64TH ANNIVERSARY OF THE PEARL HARBOR ATTACK
Decades of silt obscure wreckage of midget sub
Researchers recently peered inside but could see very little
Although more than six decades have passed since the first shot of the Pacific War, researchers are still having a hard time cracking the mystery 1,200 feet deep off the mouth of Pearl Harbor.
Scientists recently attempted to peer inside the Imperial Japanese Navy "midget" submarine sunk on Dec. 7, 1941, and rediscovered by the Hawaii Undersea Research Laboratory in August 2002.
What did they see? Not much.
The submarine, sunk by patrolling destroyer USS Ward more than an hour before the surprise aerial attack, is sitting on the bottom, perfectly intact except for a shell hole in the conning tower and a coating of marine growth.

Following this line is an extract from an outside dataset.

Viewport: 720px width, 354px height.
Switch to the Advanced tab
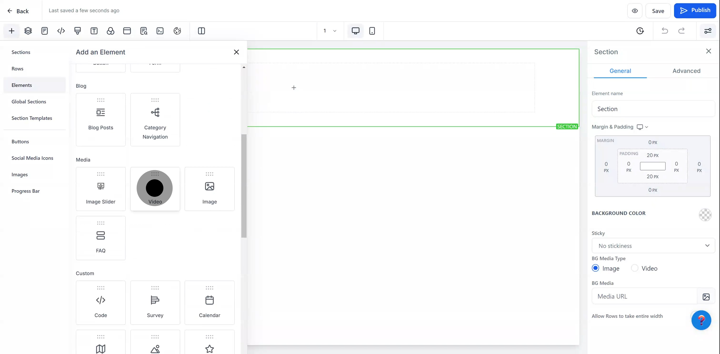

"Even though we've made a couple of dozen dives on the site, we still didn't know what condition it was inside, what happened to the shell that was fired at it -- there's no visible exit hole -- or if there are any remains of the crew," said Terry Kerby, HURL submarine pilot.
In a series of dives sponsored by the National Oceanic and Atmospheric Administration's Marine Sanctuary Program, HURL scientists attached a video camera to a rod that was gingerly fed into the sub's interior via the shell hole. Kerby said they had to wait for perfect conditions -- no current that would shove HURL's Pisces sub against the fragile 80-foot wreck. Pisces' bumper bars were outfitted with foam rubber padding to lessen any impact.
The scientists also measured potential corrosion of the submarine's hull, charted possible external threats to the site, completed a detailed series of external images and retrieved data from an environmental probe buried nearby.
The camera inserted into the submarine through the shell hole "is an interesting little gadget purchased from Canada," said Hans Van Tilburg, a shipwreck expert from the National Marine Sanctuaries Program. "It can pan back and forth, and it has a light ring attached to the lens, like a medical camera."
When the camera was inserted into the hole, some damage to the internal structure was observed. Kerby speculated that the shell ricocheted off the conning tower bracing and exited out the submarine's hull bottom, which would have caused it to sink quickly.
According to USS Ward ammunition handler Will Lehner, in town this week to help commemorate the anniversary of the attack, the Ward's artillery shells didn't travel far enough to fuse themselves.
"That sub went right by us and we had to aim down at it," he said. "Those four-inch shells we used had to travel a bit before they became explosive. We just punched a hole right through her."
Kerby said that the camera was difficult to maneuver, and Van Tilburg said they need to "create more of an endoscope approach" to inserting small cameras into wrecks. The 3-1/2 inch rod containing the camera was unable to be inserted straight into the hole, so Kerby tilted it at the same angle the shell was fired from USS Ward, and the rod slipped cleanly into the submarine.
They were unable to peer much forward inside the craft, and what little movement they created kicked up a snow cloud of particles inside the enclosed space.
They were able to tell that the interior is heavily silted, obscuring detail and hiding the deck.
"We saw just a bit of the control space," said Van Tilberg. "Interestingly, there is a fair amount of biologic activity inside, with sponges growing all over. That shows there's some oxygen and interior water movement -- and that the interior is not fouled with leaking battery acid."
There were no obvious signs of remains, which are likely hidden beneath the silt on the deck.
The site is the focus of a growing government effort involving NOAA's National Marine Sanctuary Program, HURL, the National Park Service and the Naval Historical Center to mark the sunken craft as a National Historic Landmark. In February 2004, the Japanese government declared the submarine was U.S. property.
HURL and NOAA scientists are developing a proposal to map all historic wrecks in the Pearl Harbor area in a "Deepwater Maritime Heritage Resources Database."